A staple in my kitchen is a slow cooked pork shoulder. You can cook this in a slow oven, but for us, simmering in a slow cooker has made more sense. I often cook it plain and unseasoned, to put it in a variety of recipes, but other times I season it, and then feature that flavor. Unseasoned I usually refer to it just as shredded pork, since, from what I see, the phrase Pulled Pork often refers to shredded pork further simmered in a sauce, with that flavoring.

I recently made a wonderful Chipotle Pulled Pork, which I did simmer in sauce, and I have some still in my freezer. Now, the great thing about flavoring it up front is that I don’t have to do anything else to it – it’s completely ready to heat and eat, and we all need meals like that. But sometimes…

Lentil Soup with Pulled Pork - use already seasoned cooked pork to add flavor to a simple lentil soup. Great way to make a week of lunches from leftovers!

Another staple is lentil soup. I make that all the time, it’s a wonderful easy lunch, and I try to regularly vary it to keep it interesting. And obviously one way to do that is to use the seasoned meat from the freezer!

So… I cooked lentil soup with Chipotle Pulled Pork, but you could use the more simply seasoned Slow Cooked Pork, or your own favorite recipe for pulled pork. You can also use unseasoned pork, and it will still be good but a little bland – in that case you might want to add some seasoning to the soup. (You can also totally do this with cooked and seasoned chicken, or leftover beef pot roast or Swiss Steak, if that’s what you have – especially if you don’t eat pork!)
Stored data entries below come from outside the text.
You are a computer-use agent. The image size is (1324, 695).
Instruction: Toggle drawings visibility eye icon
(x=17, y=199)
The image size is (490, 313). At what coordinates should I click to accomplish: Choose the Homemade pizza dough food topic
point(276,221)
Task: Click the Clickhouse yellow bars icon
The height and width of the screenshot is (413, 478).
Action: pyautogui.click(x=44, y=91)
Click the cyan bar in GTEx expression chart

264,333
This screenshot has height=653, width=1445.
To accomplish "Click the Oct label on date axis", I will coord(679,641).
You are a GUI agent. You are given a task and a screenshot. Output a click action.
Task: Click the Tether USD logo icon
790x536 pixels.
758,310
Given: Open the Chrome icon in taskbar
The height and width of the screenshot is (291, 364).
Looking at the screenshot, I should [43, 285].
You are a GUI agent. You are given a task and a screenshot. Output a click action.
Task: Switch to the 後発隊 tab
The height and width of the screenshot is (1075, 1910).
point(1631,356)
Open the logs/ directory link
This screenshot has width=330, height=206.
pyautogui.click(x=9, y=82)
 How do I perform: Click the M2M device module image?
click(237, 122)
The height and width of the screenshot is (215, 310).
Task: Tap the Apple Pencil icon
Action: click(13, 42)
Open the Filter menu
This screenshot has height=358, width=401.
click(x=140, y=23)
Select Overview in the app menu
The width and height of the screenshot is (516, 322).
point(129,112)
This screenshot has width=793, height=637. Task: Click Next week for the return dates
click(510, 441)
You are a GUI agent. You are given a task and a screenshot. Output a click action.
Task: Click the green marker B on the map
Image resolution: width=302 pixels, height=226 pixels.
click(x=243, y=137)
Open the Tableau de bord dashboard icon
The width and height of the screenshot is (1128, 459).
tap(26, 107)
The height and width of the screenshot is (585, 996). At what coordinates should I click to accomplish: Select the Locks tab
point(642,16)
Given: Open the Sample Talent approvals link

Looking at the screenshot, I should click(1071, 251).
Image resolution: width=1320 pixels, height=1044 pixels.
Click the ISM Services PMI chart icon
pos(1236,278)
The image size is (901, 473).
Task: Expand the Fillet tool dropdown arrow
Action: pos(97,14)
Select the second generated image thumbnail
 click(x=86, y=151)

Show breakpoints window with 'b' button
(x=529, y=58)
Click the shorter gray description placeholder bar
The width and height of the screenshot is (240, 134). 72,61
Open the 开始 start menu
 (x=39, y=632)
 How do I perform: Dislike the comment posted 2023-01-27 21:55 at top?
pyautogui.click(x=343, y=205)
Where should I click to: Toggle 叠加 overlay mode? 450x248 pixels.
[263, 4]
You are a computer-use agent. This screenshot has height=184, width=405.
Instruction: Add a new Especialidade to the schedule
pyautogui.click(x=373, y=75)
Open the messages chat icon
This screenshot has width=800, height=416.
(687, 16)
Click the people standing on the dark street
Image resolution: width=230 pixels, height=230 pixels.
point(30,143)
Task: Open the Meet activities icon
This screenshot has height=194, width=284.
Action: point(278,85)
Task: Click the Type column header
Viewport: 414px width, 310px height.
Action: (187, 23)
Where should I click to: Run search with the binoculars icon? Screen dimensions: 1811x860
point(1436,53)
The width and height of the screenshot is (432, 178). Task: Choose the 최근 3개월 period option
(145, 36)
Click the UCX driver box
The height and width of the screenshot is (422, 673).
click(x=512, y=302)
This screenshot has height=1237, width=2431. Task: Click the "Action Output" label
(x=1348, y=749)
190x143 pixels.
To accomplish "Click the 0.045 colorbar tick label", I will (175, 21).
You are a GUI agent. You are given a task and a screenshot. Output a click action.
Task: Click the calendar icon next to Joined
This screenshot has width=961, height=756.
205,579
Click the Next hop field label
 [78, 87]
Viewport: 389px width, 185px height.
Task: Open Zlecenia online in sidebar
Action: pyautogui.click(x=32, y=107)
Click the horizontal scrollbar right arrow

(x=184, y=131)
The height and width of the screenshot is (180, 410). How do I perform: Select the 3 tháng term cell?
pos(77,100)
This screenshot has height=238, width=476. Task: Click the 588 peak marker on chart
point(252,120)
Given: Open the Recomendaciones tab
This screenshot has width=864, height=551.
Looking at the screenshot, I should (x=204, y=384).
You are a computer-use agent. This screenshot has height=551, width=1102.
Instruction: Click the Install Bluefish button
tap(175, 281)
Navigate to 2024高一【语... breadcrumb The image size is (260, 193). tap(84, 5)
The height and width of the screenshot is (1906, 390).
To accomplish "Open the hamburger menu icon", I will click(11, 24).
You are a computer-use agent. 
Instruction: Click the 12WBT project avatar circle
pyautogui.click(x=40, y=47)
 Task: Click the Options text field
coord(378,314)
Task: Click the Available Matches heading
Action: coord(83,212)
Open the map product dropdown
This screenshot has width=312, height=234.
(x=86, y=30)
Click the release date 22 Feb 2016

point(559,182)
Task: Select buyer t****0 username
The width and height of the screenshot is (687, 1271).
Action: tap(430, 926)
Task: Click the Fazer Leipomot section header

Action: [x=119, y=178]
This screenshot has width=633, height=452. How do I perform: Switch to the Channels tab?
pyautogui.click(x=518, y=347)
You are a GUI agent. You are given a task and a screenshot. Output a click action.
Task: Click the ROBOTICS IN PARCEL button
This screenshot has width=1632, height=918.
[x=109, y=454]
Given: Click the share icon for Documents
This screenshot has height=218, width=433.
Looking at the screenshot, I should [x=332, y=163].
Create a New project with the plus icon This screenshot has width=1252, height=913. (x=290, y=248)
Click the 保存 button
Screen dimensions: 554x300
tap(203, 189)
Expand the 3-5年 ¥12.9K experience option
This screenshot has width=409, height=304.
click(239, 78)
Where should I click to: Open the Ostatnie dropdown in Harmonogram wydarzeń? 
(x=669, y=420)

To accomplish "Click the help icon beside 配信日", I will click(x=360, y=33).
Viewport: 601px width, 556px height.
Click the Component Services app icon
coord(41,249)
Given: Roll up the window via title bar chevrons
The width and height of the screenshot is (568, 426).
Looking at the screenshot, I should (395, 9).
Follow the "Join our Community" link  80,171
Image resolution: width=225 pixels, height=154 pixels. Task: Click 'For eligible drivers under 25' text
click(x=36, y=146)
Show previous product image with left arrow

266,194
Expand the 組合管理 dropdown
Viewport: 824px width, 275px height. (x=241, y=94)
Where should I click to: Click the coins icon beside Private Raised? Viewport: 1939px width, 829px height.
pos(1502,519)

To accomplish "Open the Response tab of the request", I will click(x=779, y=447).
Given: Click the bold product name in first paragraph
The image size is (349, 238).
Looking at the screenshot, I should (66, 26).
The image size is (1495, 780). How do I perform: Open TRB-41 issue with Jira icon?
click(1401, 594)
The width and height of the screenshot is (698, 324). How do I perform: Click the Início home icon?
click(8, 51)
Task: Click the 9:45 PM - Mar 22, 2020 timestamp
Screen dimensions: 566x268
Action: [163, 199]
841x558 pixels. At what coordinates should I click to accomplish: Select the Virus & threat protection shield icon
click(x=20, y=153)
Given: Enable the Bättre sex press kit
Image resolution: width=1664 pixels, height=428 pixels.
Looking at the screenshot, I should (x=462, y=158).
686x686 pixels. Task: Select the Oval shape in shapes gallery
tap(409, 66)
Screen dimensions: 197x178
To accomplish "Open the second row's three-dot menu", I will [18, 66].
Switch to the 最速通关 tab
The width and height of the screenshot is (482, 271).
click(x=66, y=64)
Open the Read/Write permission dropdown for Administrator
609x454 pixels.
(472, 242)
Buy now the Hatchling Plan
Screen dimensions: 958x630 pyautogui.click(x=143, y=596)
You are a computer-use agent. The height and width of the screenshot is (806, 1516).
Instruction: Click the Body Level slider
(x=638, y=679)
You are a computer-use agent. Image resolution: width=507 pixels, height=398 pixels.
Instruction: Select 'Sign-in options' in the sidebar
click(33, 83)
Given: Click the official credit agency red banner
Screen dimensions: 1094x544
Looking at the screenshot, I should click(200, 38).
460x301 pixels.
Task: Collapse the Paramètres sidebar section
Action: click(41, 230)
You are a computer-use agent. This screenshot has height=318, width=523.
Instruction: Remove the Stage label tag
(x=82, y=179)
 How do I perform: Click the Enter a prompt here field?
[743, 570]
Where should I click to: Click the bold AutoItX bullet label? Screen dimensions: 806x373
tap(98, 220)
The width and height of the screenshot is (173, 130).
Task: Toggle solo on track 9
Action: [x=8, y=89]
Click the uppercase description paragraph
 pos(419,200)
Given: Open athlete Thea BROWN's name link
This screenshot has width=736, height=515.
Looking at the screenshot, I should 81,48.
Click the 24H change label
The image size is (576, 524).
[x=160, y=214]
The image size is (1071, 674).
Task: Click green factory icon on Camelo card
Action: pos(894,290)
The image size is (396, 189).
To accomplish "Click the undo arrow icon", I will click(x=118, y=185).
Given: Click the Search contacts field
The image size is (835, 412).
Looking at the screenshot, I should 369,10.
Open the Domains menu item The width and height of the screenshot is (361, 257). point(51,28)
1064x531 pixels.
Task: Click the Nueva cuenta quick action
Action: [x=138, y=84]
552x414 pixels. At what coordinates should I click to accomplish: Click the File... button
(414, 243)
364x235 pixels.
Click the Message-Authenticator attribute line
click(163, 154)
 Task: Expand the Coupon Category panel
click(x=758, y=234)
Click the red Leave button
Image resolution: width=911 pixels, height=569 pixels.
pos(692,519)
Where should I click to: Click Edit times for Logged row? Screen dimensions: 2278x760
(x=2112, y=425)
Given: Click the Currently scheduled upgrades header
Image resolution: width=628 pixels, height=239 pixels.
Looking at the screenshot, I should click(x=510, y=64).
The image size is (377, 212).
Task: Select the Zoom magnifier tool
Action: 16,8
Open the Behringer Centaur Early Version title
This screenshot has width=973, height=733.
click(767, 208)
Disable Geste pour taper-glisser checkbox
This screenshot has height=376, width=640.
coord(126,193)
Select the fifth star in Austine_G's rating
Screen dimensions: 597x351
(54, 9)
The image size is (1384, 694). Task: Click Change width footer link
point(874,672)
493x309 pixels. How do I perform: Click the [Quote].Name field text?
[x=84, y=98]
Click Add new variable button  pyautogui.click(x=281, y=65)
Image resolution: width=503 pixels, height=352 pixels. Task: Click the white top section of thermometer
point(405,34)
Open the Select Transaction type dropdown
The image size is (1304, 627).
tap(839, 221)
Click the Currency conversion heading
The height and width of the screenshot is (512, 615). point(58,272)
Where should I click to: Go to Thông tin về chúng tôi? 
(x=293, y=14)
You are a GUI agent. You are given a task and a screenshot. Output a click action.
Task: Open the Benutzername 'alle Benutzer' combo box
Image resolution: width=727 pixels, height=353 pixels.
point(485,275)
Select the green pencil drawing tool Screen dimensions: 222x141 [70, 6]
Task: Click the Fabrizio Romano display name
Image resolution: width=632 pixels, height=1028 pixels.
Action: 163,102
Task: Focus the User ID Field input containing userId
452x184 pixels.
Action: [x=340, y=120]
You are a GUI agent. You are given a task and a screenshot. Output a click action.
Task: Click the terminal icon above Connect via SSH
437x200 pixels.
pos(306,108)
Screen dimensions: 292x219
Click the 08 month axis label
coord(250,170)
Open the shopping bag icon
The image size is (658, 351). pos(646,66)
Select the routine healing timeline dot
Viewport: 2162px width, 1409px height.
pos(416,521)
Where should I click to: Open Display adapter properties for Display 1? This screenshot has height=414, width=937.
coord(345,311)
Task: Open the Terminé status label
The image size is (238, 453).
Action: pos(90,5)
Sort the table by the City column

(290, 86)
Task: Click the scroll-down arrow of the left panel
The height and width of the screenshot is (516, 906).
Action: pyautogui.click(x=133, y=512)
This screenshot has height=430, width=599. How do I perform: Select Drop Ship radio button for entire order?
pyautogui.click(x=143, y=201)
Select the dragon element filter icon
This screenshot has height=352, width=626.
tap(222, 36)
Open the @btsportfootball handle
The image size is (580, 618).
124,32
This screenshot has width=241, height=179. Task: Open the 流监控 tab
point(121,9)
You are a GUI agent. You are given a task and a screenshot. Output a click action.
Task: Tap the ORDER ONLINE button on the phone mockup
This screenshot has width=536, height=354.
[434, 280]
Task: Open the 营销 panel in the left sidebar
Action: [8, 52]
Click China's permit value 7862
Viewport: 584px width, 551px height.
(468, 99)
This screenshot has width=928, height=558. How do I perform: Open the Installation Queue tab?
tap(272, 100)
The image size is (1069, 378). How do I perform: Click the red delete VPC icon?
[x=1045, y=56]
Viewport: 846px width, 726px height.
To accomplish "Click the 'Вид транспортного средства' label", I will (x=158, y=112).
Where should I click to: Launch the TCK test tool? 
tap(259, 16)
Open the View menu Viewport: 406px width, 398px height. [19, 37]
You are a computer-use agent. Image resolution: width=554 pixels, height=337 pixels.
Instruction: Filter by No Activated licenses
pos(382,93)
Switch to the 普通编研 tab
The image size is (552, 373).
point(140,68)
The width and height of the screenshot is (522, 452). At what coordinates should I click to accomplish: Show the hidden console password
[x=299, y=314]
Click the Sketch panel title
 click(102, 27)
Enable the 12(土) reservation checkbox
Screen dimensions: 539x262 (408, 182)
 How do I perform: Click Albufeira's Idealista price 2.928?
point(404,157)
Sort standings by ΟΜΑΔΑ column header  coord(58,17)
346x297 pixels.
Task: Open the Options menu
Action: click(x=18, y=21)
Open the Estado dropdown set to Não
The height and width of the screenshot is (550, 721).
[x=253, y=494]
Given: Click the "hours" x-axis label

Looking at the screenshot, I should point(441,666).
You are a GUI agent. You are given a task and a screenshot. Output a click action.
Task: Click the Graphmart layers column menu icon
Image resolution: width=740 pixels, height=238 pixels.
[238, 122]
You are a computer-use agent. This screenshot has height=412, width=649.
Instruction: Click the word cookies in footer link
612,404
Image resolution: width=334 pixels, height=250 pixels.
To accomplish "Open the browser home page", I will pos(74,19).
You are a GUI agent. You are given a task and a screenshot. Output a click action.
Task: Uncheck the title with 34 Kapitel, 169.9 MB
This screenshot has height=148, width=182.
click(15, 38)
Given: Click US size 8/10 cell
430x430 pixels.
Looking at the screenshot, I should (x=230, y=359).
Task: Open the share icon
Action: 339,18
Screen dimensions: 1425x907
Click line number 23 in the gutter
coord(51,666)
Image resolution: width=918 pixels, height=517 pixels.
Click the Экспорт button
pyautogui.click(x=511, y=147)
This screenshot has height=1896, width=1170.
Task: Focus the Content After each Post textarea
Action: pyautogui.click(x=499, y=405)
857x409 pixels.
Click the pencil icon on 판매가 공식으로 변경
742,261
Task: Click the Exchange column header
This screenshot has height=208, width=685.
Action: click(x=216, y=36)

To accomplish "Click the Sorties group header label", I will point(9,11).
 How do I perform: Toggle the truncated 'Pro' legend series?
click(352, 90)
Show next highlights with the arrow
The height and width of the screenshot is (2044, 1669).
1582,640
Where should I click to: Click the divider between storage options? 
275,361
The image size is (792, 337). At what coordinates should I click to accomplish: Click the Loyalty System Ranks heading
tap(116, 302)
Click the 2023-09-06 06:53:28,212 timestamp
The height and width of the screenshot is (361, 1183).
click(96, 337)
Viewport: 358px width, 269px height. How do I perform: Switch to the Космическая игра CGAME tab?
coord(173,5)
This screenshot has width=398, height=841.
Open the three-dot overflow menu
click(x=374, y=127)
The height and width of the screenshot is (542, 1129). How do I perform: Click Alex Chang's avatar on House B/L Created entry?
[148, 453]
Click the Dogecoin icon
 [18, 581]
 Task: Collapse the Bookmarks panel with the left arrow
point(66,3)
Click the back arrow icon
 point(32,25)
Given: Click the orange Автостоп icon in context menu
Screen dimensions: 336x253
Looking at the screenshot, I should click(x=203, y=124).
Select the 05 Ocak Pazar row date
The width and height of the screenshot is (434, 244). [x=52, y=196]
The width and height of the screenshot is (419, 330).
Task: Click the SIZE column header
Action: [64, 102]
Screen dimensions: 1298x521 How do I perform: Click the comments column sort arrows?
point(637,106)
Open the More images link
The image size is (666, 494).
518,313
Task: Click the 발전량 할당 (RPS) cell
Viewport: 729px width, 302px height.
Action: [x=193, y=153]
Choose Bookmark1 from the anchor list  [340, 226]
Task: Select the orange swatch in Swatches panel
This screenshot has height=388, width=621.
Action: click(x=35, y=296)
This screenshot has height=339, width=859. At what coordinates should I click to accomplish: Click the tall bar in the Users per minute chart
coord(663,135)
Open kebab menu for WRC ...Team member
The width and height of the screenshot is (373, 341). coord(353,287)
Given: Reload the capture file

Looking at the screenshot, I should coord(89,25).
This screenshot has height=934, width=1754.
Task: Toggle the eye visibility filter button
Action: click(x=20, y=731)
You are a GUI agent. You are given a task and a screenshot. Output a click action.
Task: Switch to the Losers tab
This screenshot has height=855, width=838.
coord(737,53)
I started with my usual base, the classic mirepoix – chopped an onion, a carrot, and a rib of celery – but you can use sofrito, the Cajun Holy Trinity, or whatever aromatic base suits your taste and your pork. Saute them in oil in the soup pot. Rinse and pick over two cups of lentils, and stir them in. To this add four ounces of seasoned Pulled Pork (I used the Chipotle Pulled Pork) carefully chopped into spoon sized pieces. The long shreds that simmered pork naturally falls into – typical of pulled pork – are a nuisance in a soup bowl. (Unless, of course, you eat your soup with chopsticks, which would traditionally be another recipe entirely…)

Lentil Soup with Pulled Pork - use already seasoned cooked pork to add flavor to a simple lentil soup. Great way to make a week of lunches from leftovers!

Stir all the ingredients together, to mix them, then add two quarts of water. Bring to a boil, and then simmer for forty five minutes, until the lentils are cooked. Then add a quart of liquid – broth, perhaps, or more water. (I added water with Better than Bouillon Ham base. Sometimes I have pork bone broth, I’d use it if I did. Or chicken broth, whatever…) Taste for seasoning – you are likely to need a little salt, and, depending on the seasoning of your pork and what liquid you just added, you may or may not want a little something else… herbs, hot peppers, a little tomato paste, more chipotle or sofrito or a bit of barbecue sauce…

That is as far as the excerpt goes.